THE TASK: In the records below, begin at the line that has "The image size is (822, 678)." and stop after the line that has "1010x761 pixels."; quote those lines verbatim and nothing more.
*** Opening of STORED DATA ***
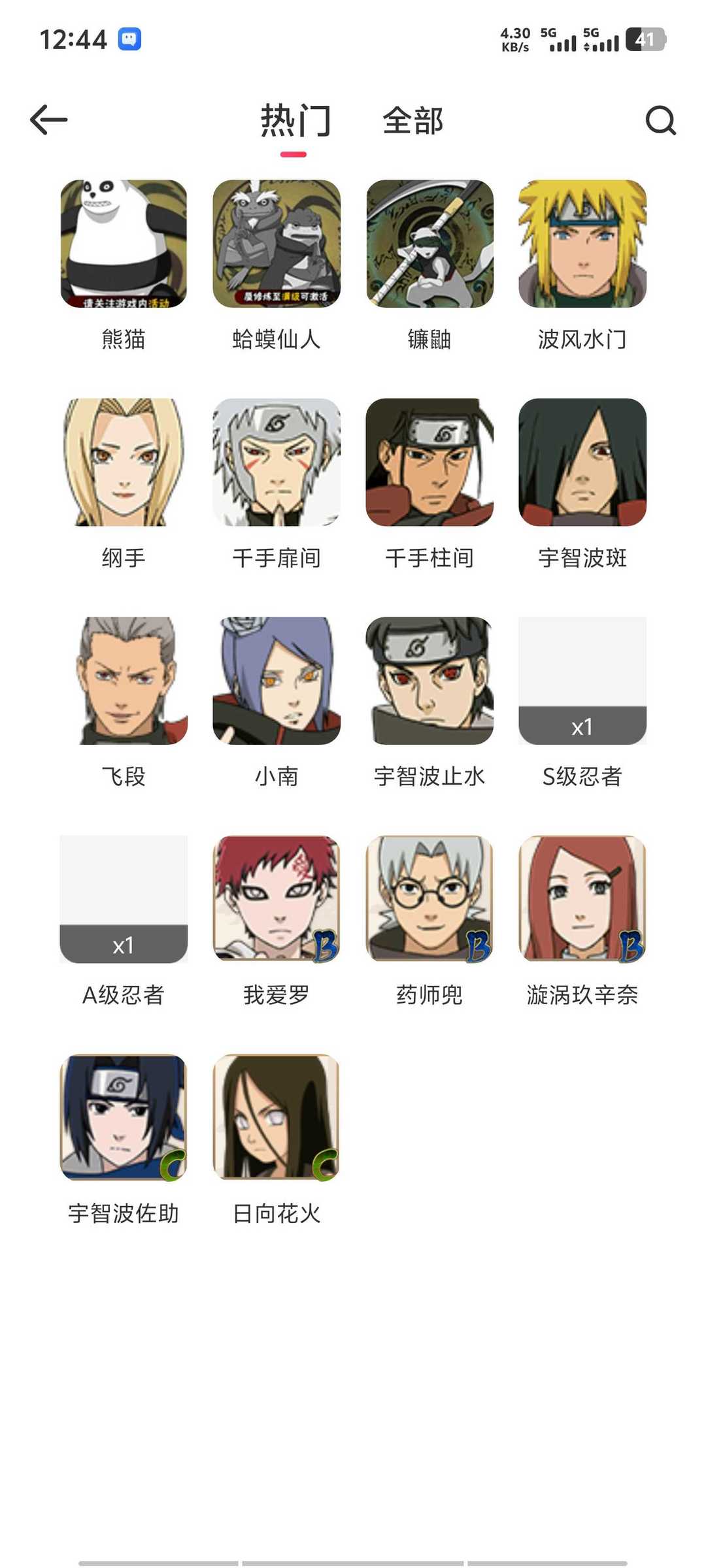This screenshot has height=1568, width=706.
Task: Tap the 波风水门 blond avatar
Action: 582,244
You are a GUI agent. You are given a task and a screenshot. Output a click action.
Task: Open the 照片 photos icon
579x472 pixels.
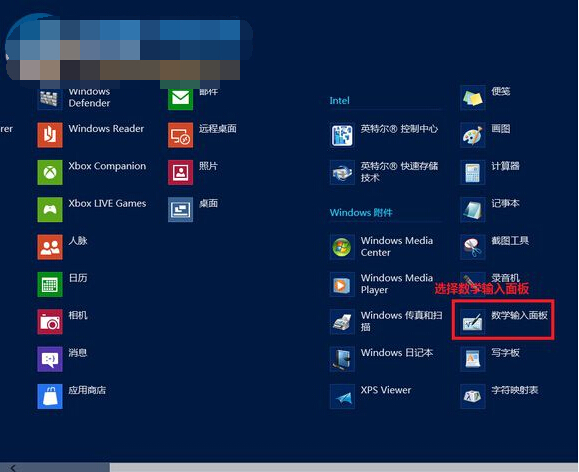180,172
*** Close of STORED DATA ***
*** Opening of STORED DATA ***
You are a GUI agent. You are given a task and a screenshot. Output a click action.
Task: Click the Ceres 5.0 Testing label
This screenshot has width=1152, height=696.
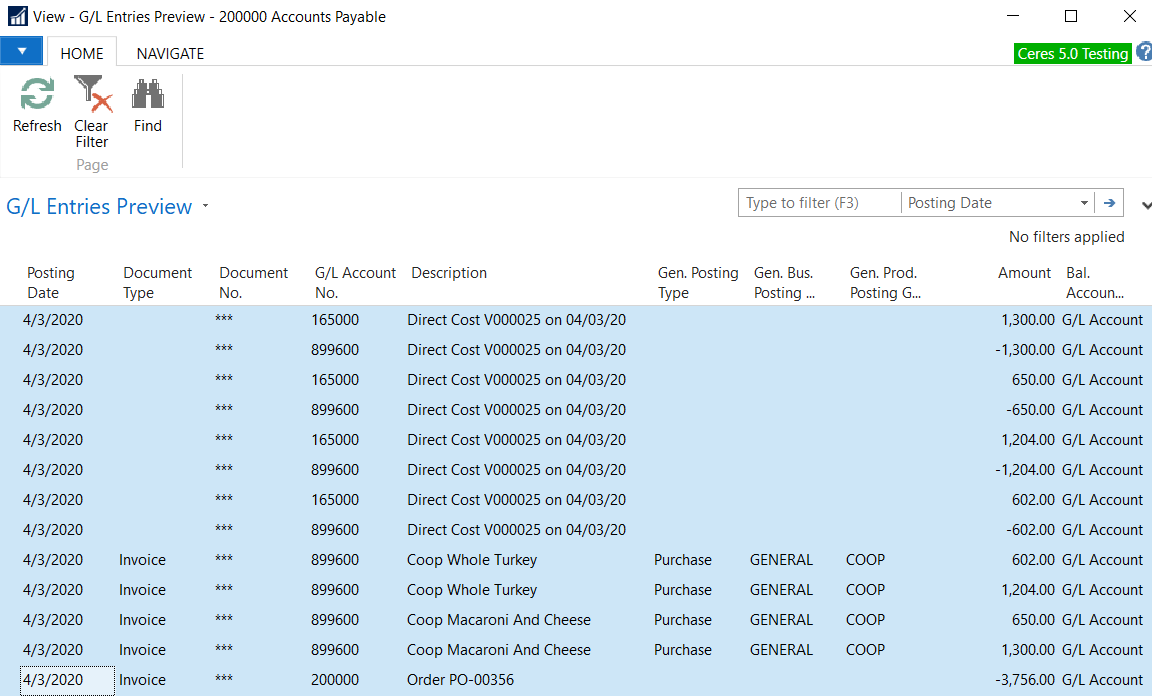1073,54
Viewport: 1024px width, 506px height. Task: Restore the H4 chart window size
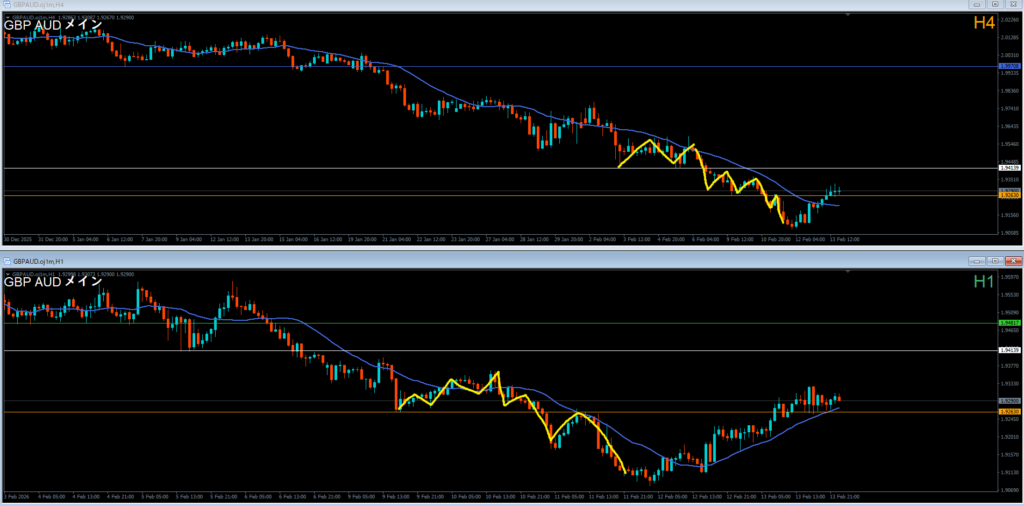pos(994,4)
*** Close of STORED DATA ***
*** Opening of STORED DATA ***
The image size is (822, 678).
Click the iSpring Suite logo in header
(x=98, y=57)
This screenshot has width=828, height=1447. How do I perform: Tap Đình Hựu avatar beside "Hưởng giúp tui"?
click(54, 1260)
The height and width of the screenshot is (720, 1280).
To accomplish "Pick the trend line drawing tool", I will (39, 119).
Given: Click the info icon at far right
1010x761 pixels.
*** Close of STORED DATA ***
SOLUTION:
The image size is (822, 678).
Click the iSpring Suite logo in header
(x=98, y=57)
This screenshot has width=828, height=1447. How do I perform: Tap Đình Hựu avatar beside "Hưởng giúp tui"?
click(54, 1260)
The height and width of the screenshot is (720, 1280).
To accomplish "Pick the trend line drawing tool", I will (39, 119).
Given: Click the info icon at far right
1010x761 pixels.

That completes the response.